Hoje encontramo-nos aqui, podemos encontrar-nos aqui, porque houve muitos que tiveram a coragem de responder a esta chamada; muitos que acreditaram que na doação a vida se fortalece, e se enfraquece no comodismo e no isolamento”.
Parafraseando o documento programático do seu pontificado, garantiu:
Somos filhos da ousadia missionária de muitos que preferiram não se fechar ‘nas estruturas que nos dão uma falsa proteção (...), nos hábitos em que nos sentimos tranquilos, enquanto lá fora há uma multidão faminta’ (Exort. ap. Evangelii gaudium, 49). Somos devedores duma Tradição, duma cadeia de testemunhas que tornaram possível que a Boa Nova do Evangelho continue a ser, de geração em geração, Nova e Boa.”.
E, do Padre Junípero Serra, uma daquelas testemunhas que souberam testemunhar naquelas terras a alegria do Evangelho, disse:
Soube viver aquilo que é a Igreja em saída, esta Igreja que sabe sair e ir pelas estradas, para partilhar a ternura reconciliadora de Deus. Soube deixar a sua terra, os seus costumes, teve a coragem de abrir sendas, soube ir ao encontro de muitos aprendendo a respeitar os seus costumes e as suas caraterísticas.”.
Sobre a sua filosofia de vida, o Pontífice observou:
Aprendeu a gerar e acompanhar a vida de Deus nos rostos daqueles que encontrava, tornando-os seus irmãos. Junípero procurou defender a dignidade da comunidade nativa, protegendo-a de todos aqueles que abusaram dela; abusos que hoje continuam a encher-nos de pesar, especialmente pela dor que provocam na vida de tantas pessoas. Escolheu um lema que inspirou os seus passos e plasmou a sua vida: ‘Sempre avante’. Soube-o dizer, mas sobretudo viver. Esta foi a maneira que Junípero encontrou para viver a alegria do Evangelho, para que não se anestesiasse o seu coração. Foi sempre avante, porque o Senhor espera; sempre avante, porque o irmão espera; sempre avante por tudo aquilo que ainda tinha para viver; foi sempre avante.”.
Nele viu São João Paulo II “um brilhante exemplo de unidade cristã e espírito missionário”, pois “o seu grande objetivo era levar o Evangelho aos povos indígenas da América, para que eles também pudessem ser consagrados na verdade”, como referiu na homilia da Missa da beatificação. Na verdade, com a sua ação missionária, “as sementes da fé cristã foram espalhadas no meio das tumultuosas mudanças provocadas pela chegada dos colonizadores, em que emergia “um campo de compromisso missionário a exigir paciência, perseverança e humildade, além de previsão e coragem”.  Confiante no poder divino da mensagem anunciada, “o padre Serra levou os povos nativos a Cristo” procurando “promover o seu autêntico desenvolvimento humano com base na sua nova fé nas pessoas criadas e redimidas por Deus”, fugindo à exploração e opressão dos “pobres e fracos”.    
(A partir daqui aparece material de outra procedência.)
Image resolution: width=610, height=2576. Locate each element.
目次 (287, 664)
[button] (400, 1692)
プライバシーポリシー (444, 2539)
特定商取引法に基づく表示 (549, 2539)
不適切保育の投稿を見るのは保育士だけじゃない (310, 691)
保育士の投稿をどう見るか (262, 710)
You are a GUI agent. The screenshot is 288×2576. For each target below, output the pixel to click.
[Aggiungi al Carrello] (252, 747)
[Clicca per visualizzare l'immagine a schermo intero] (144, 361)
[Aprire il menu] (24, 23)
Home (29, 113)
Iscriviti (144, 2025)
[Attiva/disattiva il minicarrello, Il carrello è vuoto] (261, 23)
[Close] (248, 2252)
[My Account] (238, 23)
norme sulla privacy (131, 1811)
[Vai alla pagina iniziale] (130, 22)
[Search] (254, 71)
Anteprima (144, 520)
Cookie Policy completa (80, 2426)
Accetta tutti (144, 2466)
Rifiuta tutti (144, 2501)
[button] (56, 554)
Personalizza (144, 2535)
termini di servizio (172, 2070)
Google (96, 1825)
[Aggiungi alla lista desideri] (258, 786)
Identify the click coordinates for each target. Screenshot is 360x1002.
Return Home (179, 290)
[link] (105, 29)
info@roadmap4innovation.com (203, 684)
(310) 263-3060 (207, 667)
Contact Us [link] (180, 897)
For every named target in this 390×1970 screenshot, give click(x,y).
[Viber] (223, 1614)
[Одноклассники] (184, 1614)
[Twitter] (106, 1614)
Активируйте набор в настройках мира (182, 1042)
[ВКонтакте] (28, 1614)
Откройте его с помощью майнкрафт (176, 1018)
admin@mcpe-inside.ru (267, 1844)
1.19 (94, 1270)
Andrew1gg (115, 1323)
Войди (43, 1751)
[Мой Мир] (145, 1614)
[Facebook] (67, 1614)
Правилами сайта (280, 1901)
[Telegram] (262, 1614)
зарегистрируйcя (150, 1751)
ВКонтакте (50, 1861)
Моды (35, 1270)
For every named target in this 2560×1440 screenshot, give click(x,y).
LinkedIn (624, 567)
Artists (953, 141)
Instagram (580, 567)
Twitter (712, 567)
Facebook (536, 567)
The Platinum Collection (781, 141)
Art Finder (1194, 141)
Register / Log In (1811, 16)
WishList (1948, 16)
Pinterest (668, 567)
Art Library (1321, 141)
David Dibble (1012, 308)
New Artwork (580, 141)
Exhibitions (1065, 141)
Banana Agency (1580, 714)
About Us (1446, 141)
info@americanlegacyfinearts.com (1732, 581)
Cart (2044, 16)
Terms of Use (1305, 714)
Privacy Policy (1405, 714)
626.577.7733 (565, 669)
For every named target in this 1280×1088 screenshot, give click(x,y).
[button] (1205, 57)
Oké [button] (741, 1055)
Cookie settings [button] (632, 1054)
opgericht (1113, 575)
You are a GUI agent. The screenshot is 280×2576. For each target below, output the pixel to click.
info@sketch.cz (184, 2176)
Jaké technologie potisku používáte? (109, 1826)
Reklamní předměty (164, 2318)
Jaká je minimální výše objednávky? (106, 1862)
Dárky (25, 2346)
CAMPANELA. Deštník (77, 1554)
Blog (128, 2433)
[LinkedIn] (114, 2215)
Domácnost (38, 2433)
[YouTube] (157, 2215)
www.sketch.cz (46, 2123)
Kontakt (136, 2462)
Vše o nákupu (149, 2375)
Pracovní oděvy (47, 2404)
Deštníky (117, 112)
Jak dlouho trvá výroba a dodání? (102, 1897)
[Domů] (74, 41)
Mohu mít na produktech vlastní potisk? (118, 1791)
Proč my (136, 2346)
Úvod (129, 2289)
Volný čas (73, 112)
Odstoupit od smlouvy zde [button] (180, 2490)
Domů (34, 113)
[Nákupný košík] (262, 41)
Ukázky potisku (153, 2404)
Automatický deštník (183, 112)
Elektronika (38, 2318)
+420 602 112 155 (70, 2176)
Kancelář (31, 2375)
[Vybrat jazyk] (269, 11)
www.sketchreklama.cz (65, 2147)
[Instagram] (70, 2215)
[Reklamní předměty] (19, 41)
E o Papa Woijtyla, firmado no exemplo do Santo, que “inspira particularmente os muitos Grupos de Estufas em todo o mundo, cujos membros realizam um louvável trabalho em animação vocacional”, disse: 
O padre Junípero Serra, modelo exemplar de evangelizador cheio de autossacrifício, é uma glória para a grande família franciscana e para Maiorca, sua terra natal, que o venera e o considera um filho ilustre. A devoção filial à Virgem Mãe de Deus, na espiritualidade franciscana própria deste maiorquino universal, é força para aumentar a vida cristã do povo fiel.”.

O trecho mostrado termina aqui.